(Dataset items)
______________________________

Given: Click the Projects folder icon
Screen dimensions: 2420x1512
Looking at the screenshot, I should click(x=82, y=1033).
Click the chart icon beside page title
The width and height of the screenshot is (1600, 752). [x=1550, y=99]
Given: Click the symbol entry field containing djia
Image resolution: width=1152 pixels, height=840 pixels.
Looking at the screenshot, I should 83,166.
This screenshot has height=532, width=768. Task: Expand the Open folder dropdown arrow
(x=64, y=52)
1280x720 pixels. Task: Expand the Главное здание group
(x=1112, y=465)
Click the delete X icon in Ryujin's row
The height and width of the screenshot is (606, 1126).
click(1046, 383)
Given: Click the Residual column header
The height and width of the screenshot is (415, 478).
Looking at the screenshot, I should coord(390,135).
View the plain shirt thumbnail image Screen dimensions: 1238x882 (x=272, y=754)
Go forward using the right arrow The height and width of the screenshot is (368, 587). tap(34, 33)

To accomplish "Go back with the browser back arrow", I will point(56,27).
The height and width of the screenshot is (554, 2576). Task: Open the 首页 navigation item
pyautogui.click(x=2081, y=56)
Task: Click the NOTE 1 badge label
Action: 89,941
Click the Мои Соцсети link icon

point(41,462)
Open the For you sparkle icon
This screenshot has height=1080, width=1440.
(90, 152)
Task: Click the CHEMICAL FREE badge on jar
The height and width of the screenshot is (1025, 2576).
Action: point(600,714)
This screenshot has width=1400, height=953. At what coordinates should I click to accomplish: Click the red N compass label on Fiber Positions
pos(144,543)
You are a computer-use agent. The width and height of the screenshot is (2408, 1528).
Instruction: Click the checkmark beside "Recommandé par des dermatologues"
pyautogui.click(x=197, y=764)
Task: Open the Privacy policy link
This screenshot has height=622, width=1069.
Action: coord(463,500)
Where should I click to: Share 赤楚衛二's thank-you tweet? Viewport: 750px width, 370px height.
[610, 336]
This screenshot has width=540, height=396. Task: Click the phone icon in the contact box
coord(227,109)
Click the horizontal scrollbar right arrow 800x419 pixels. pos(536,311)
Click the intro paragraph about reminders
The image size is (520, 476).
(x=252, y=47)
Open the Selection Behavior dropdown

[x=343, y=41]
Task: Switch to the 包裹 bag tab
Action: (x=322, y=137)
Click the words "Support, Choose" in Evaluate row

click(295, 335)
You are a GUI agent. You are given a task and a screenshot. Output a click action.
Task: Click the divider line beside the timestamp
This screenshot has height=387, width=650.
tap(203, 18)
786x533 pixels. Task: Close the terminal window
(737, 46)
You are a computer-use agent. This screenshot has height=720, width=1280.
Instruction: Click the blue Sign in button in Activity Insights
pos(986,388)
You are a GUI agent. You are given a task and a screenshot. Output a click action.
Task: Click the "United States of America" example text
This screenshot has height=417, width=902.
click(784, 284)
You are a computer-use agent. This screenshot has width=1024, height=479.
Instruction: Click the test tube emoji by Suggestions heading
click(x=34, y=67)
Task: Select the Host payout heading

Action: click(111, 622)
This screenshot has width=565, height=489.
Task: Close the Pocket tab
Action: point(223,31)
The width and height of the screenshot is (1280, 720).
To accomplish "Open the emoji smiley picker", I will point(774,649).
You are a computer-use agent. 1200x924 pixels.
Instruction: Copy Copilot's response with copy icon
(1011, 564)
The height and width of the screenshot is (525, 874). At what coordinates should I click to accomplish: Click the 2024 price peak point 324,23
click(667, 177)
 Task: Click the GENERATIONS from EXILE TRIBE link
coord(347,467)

______________________________

**WHAT YOU SHOULD DO:** Starting at the line that contains "Task: Click the divider", retype each line through the last one in the records, both included, and add nothing.

**SOLUTION TO THIS EXERCISE:**
Task: Click the divider line beside the timestamp
This screenshot has height=387, width=650.
tap(203, 18)
786x533 pixels. Task: Close the terminal window
(737, 46)
You are a computer-use agent. This screenshot has height=720, width=1280.
Instruction: Click the blue Sign in button in Activity Insights
pos(986,388)
You are a GUI agent. You are given a task and a screenshot. Output a click action.
Task: Click the "United States of America" example text
This screenshot has height=417, width=902.
click(784, 284)
You are a computer-use agent. This screenshot has width=1024, height=479.
Instruction: Click the test tube emoji by Suggestions heading
click(x=34, y=67)
Task: Select the Host payout heading

Action: click(111, 622)
This screenshot has width=565, height=489.
Task: Close the Pocket tab
Action: point(223,31)
The width and height of the screenshot is (1280, 720).
To accomplish "Open the emoji smiley picker", I will point(774,649).
You are a computer-use agent. 1200x924 pixels.
Instruction: Copy Copilot's response with copy icon
(1011, 564)
The height and width of the screenshot is (525, 874). At what coordinates should I click to accomplish: Click the 2024 price peak point 324,23
click(667, 177)
 Task: Click the GENERATIONS from EXILE TRIBE link
coord(347,467)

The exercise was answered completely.